2022年F1バルセロナテスト1日目 ランド・ノリス(マクラーレン)
2022年F1バルセロナテスト1日目 シャルル・ルクレールとカルロス・サインツ(フェラーリ)

 ハミルトンが抜けた後の後任候補の選択肢は非常に少ない。過去数年間、メルセデスは若手ドライバーの育成でいい結果を出せておらず、現時点でF1参戦を検討できる存在は、ニック・デ・フリースぐらいだ。デ・フリースは、2019年にFIA-F2選手権でタイトルを獲得したものの、F1シートをつかめず、2020-21年シーズンのフォーミュラEに参戦、チャンピオンとなり、翌シーズンもメルセデスから参戦している。20歳のフレデリック・ベスティは2021年にFIA-F3でランキング4位、今年、F2に昇格する段階で、F1ドライバーにふさわしいポテンシャルを持っているのかどうか、まだ定かでない。

2021年F1アブダビテスト ニック・デ・フリース(メルセデス)

 メルセデスとしては、状況によっては将来、ダニエル・リカルドに目を向けるかもしれない。マクラーレンとダニエル・リカルドとの契約は今シーズン末に切れる。リカルドは2021年にノリスほどのパフォーマンスを見せることができず、チームが残留させるかどうかは今年の活躍にかかってくる。メルセデスにとっては、ラッセルが絶対的なナンバーワンドライバーとしての力を持っていることを証明した場合には、将来、信頼できるナンバー2として、リカルドを選択肢に入れる可能性がある。

2022年F1バルセロナテスト2日目 ダニエル・リカルド(マクラーレン)

 ウォルフがピエール・ガスリーやアレクサンダー・アルボンの獲得には踏み切るとは考えにくい。ふたりはレッドブル時代にフェルスタッペンに全くかなわなかったからだ。一方では意外なところで、フェルナンド・アロンソがウォルフ代表の視野に入ってくるかもしれない。もしもアロンソが42歳を超えてもF1で走る気力とパフォーマンスを維持しているなら、彼をラッセルのチームメイトとして迎えるのは悪くないアイデアだ。しかしメルセデスがアロンソ獲得を真剣に検討するとすれば、それはドライバーマーケットにおいてウォルフ代表の手持ちのカードがいかに弱いかの証明となる。

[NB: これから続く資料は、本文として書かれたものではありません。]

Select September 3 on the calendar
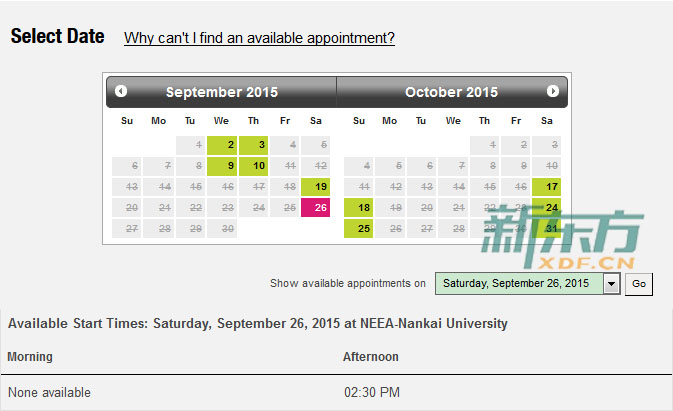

2022年F1バルセロナテスト3日目 フェルナンド・アロンソ(アルピーヌ)

 ジュニアドライバーに関して今最も優れたラインアップを持つのはアルピーヌだろう。アルピーヌF1のリザーブドライバーを務めるオスカー・ピアストリは、2019年にフォーミュラ・ルノー・ユーロカップ、2020年にF3、2021年にF2でタイトルを獲得した逸材だ。アルピーヌの傘下には、ピアストリに加えて、元レッドブル・ジュニアのジャック・ドゥーハン、一貫性は欠けるもののポテンシャルが高いと思われるビクター・マーティンズもいる。